Figure 9. Analysis of JARID1A PHD3 mutants reveals that D1629 provides a major contribution to di-N-desethylamiodarone and tegaserod binding JARID1A PHD3

A.–E. Di-N-desethylamiodarone induces a dose response for D1624, but not D1629 mutants. Increasing concentrations of GST-JARID1A PHD3 clones were titrated against solutions containing fixed concentrations of di-N-desethylamiodarone (0, 20, 40, 80 μM; solid to finer dashed curves with increasing inhibitor). Shifts in apparent K_d are observed for WT and D1624 mutants, but not D1629 mutants. F. Dose ratio analysis for di-N-desethylamiodarone suggests that D1629 contributes to the interaction between di-N-desethylamiodarone and JARID1A PHD3, much more so than D1624. G.–K. Tegaserod induces a dose response for D1624, but not D1629 mutants. Increasing concentrations of GST-JARID1A PHD3 clones were titrated against solutions containing fixed concentrations of tegaserod maleate (0, 80, 160, 320 μM; solid to finer dashed curves with increasing inhibitor). Shifts in apparent K_d are observed for WT and D1624 mutants, but not D1629 mutants. L. Dose ratio analysis for tegaserod suggests that D1629 plays a major contribution to tegaserod maleate binding JARID1A PHD3, and less so D1624.
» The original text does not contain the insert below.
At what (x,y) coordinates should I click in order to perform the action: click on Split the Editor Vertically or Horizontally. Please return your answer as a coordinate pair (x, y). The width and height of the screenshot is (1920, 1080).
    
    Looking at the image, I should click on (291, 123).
Scheme 1. Synthesis of amiodarone analogs

Synthesis of amiodarone derivatives 4–7. Reagents and conditions: (a) 1, K₂CO₃, toluene/H₂O (2:1), 60 °C, then 2-chloro-N,N-dimethylethanamine hydrochloride, reflux 22 h, 66% (n = 1); (b) 1, K₂CO₃, toluene/H₂O (2:1), 60 °C, then 3-chloro-N,N-dimethylpropan-1-amine hydrochloride, reflux 17 h, 92% (n = 2); (c) 2, conc. HCl, toluene, rt, 1 h, 63%; (d) 3, conc. HCl, toluene, rt, 1 h, 50%; (e) 2, MeI, CH₂Cl₂, rt, 17 h, 76%; (f) 3, MeI, CH₂Cl₂, rt, 2 h, 81%.